Interessantes aus KW 7/2017

An dieser Stelle präsentieren wir regelmäßig Links, die wir unter der Woche entdeckt haben, zu denen wir selbst nicht mehr viel schreiben müssen und die wir teilenswert finden. Viel Spaß beim Lesen und Anschauen!

1. Eine interessante Sichtweise auf die deutschen Exportüberschüsse liefert Eric Frey in einem Artikel für den österreichischen Standard. Dass diese Überschüsse, die man auch als Binnennachfragedefizit bezeichnen kann, im Endeffekt eine der Ursachen für das Eskalieren der Finanzkrise hin zur Wirtschaftskrise der Eurozone waren, dürfte den meisten von Euch nichts ganz Neues sein, Frey betont nun aber auch die negativen Auswirkungen für Deutschland selbst: ein Ausgebeuteter der Weltwirtschaft, der sich dabei auch noch reich fühlt. [Karl]

2. In einem ausführlichen Artikel in den Blättern für deutsche und internationale Politik beschreibt Thomas Stauber die derzeitige Situation in Indien. Dort wurde nicht nur das Bargeld in einer Nacht-und-Nebel-Aktion quasi abgeschafft, sondern die Regierung von Premierminister Modi zeigt auch, wie gut aggressiver Nationalismus und Neoliberalismus Hand in Hand gehen können – sehr zum Leidwesen von ein paar Hundert Millionen Inder, deren Lebensbedingungen sich auf diese Weise kontinuierlich verschlechtern. [Karl]
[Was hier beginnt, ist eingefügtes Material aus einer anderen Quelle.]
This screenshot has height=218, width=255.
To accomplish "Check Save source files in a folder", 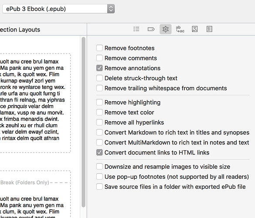I will coord(99,187).
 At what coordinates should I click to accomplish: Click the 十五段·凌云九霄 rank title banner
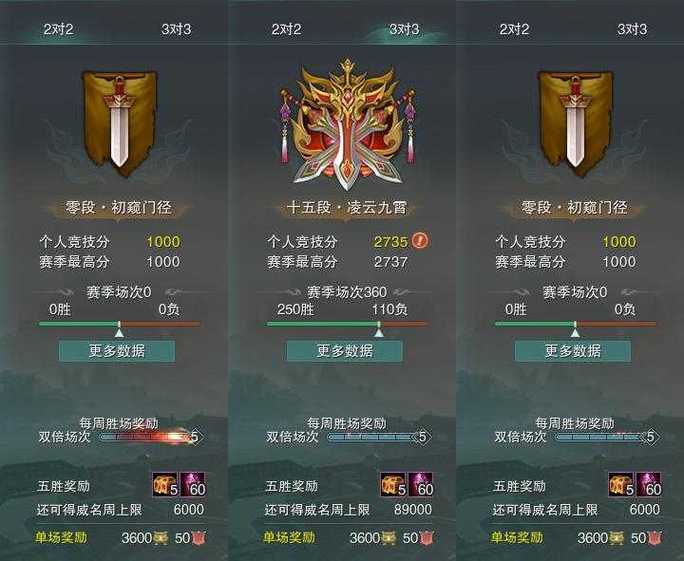(x=347, y=208)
3. Ein Artikel in der Neuen Zürcher Zeitung befasst sich mit der wirtschaftlichen Situation des Mittelstandes in Italien. Und die sieht für die meisten Menschen dort nicht besonders rosig aus, wie zunächst anhand von Zahlen und dann von drei konkreten Einzelschicksalen aufgezeigt wird. Nicht nur die Ärmsten, sondern eben auch Menschen mit eigentlich guten Jobs haben dort mittlerweile existenzielle Ängste, und deren Kindern wird es aller Voraussicht nach noch mal schlechter gehen als ihnen selbst heute. Traurige Realität in der neoliberale Wirtschafts-EU. [Karl]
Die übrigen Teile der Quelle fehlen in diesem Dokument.